__DOCUMENT PASSAGE__:
★ ★ ★
First we see the advancement of the driveway to the new clinic. With quite a few people, we might be able to finish most of what we needed to get up there, and maybe even some of the little areas for parking. We will see Monday. If we do the parking, we will try to leave spaces in between for small little patches of garden or something, just to break up the cement, if you will.
The one thing I do not have pictures of is the one part of this construction I have yet to see, the putting together of the pews we received in a recent container from the US. We bought new hardware, spent a bit of money to get them put together in a nice way, and sent Miguel and five group members each day to get as much done as they can for them to be used for the Church in San Juancito. So far, 17 put together, and 5-6 more to go before the ones that did not fare so well will have to be suplemented by a local carpenter there in the Church. This will be huge for the Church to have good pews versus the plastic chairs they bought...which can in turn be taken for Sunday School use, as well as to the Churches in Cantaranas and Talanga, which could certainly use it as well.
Here we have Juan, fresh back from being deported from the US (he went legally, but immigration did not like his trip frequency, or the reason he was travelling, so....keeping in mind he had a visa....they shackled his hands, feet, and waist, and then put him back on a flight.) He and Leandra both had a very God centered view on the whole thing, and is moving forward...but it was not exactly a positive or warm fuzzy experience for those US citizens he met during those several long hours. He was working with a group to stucco the new clinic so it would be ready for painting (another group, another time.)
★ ★ ★
__GIVEN INFORMATION__:

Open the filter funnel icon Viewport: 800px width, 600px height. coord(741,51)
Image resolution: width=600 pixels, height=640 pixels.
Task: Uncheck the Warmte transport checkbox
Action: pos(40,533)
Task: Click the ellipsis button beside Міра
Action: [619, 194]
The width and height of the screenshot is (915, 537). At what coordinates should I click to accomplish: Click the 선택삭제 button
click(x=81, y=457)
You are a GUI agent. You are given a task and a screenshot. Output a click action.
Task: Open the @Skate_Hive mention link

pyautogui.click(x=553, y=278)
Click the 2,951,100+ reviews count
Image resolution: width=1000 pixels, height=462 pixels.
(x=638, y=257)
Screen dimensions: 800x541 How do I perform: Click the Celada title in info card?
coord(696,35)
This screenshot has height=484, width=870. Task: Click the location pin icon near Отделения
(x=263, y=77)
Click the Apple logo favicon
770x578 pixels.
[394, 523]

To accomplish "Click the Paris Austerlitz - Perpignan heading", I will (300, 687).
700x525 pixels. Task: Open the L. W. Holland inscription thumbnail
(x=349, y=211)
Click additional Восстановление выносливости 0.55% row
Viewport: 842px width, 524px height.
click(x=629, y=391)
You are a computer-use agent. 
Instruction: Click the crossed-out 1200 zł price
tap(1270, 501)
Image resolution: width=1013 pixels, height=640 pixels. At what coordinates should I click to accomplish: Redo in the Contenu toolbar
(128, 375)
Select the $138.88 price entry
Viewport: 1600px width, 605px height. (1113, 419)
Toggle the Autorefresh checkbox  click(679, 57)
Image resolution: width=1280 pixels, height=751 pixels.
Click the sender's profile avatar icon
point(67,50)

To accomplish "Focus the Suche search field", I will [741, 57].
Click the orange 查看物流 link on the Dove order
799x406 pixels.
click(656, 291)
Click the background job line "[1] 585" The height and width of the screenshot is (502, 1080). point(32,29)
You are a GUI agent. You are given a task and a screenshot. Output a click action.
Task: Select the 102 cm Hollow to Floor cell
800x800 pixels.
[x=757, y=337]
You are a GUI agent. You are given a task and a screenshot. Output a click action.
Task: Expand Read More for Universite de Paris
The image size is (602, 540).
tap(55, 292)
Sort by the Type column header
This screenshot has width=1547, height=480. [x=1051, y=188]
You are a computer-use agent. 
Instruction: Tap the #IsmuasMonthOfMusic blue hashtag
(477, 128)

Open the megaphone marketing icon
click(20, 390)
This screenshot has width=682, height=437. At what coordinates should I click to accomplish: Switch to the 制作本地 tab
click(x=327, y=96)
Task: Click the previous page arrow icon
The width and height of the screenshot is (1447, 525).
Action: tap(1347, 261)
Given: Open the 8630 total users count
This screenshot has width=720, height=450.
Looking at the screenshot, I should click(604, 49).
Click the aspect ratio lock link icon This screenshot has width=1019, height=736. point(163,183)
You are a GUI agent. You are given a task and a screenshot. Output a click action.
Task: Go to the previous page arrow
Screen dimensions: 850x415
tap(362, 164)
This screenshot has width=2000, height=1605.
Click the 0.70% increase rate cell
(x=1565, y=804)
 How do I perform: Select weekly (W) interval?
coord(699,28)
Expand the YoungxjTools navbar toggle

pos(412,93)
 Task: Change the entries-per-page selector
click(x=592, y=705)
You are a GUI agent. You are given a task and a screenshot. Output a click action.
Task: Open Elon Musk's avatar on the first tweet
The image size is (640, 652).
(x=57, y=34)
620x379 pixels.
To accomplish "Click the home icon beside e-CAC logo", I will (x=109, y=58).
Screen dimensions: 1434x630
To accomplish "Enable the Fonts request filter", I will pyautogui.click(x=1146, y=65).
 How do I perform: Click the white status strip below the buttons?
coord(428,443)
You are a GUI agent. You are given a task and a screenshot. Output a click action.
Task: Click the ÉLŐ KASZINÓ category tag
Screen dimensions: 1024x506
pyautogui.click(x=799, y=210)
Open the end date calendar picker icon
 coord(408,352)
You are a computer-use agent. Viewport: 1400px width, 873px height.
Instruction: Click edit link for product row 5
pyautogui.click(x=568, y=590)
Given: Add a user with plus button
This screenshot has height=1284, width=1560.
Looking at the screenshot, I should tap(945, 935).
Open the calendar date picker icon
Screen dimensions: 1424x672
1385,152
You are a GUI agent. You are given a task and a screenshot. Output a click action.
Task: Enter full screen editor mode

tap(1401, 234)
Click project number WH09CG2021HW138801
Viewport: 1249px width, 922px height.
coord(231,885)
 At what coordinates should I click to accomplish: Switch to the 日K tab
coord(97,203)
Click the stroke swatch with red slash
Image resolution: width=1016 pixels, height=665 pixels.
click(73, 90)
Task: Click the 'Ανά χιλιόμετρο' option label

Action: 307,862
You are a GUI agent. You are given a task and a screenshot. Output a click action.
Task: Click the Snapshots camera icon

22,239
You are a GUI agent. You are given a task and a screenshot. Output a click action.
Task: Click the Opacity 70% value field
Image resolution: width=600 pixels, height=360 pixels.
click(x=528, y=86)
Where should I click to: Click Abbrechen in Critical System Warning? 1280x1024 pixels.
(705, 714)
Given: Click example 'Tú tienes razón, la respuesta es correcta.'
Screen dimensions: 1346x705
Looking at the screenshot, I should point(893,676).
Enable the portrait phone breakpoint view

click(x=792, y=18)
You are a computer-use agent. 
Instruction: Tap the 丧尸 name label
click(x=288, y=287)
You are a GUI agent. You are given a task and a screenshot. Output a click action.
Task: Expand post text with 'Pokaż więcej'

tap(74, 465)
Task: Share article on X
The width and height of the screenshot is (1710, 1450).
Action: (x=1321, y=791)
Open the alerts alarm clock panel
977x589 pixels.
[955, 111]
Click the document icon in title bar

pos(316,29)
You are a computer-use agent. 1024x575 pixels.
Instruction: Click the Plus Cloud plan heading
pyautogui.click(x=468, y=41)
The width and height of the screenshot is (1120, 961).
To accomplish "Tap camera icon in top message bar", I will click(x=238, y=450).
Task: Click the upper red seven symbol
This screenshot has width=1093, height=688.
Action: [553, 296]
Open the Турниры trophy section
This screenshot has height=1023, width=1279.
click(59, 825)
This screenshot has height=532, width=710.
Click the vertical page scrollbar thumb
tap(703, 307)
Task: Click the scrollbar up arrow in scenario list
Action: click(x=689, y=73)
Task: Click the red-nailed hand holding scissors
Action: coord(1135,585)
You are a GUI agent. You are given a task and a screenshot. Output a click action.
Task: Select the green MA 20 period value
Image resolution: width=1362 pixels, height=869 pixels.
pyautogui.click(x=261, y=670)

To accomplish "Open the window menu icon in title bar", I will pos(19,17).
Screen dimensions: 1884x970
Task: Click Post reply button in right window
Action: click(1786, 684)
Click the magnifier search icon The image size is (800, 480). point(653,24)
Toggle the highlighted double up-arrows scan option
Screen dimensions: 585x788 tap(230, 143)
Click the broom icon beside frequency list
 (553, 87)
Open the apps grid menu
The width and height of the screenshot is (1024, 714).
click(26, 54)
★ ★ ★
__TRY IT__: Rewrite the construction update from "The one thing" up to and including "it as well.", swapping "pews" for "benches".

__EXERCISE SOLUTION__:
The one thing I do not have pictures of is the one part of this construction I have yet to see, the putting together of the benches we received in a recent container from the US. We bought new hardware, spent a bit of money to get them put together in a nice way, and sent Miguel and five group members each day to get as much done as they can for them to be used for the Church in San Juancito. So far, 17 put together, and 5-6 more to go before the ones that did not fare so well will have to be suplemented by a local carpenter there in the Church. This will be huge for the Church to have good benches versus the plastic chairs they bought...which can in turn be taken for Sunday School use, as well as to the Churches in Cantaranas and Talanga, which could certainly use it as well.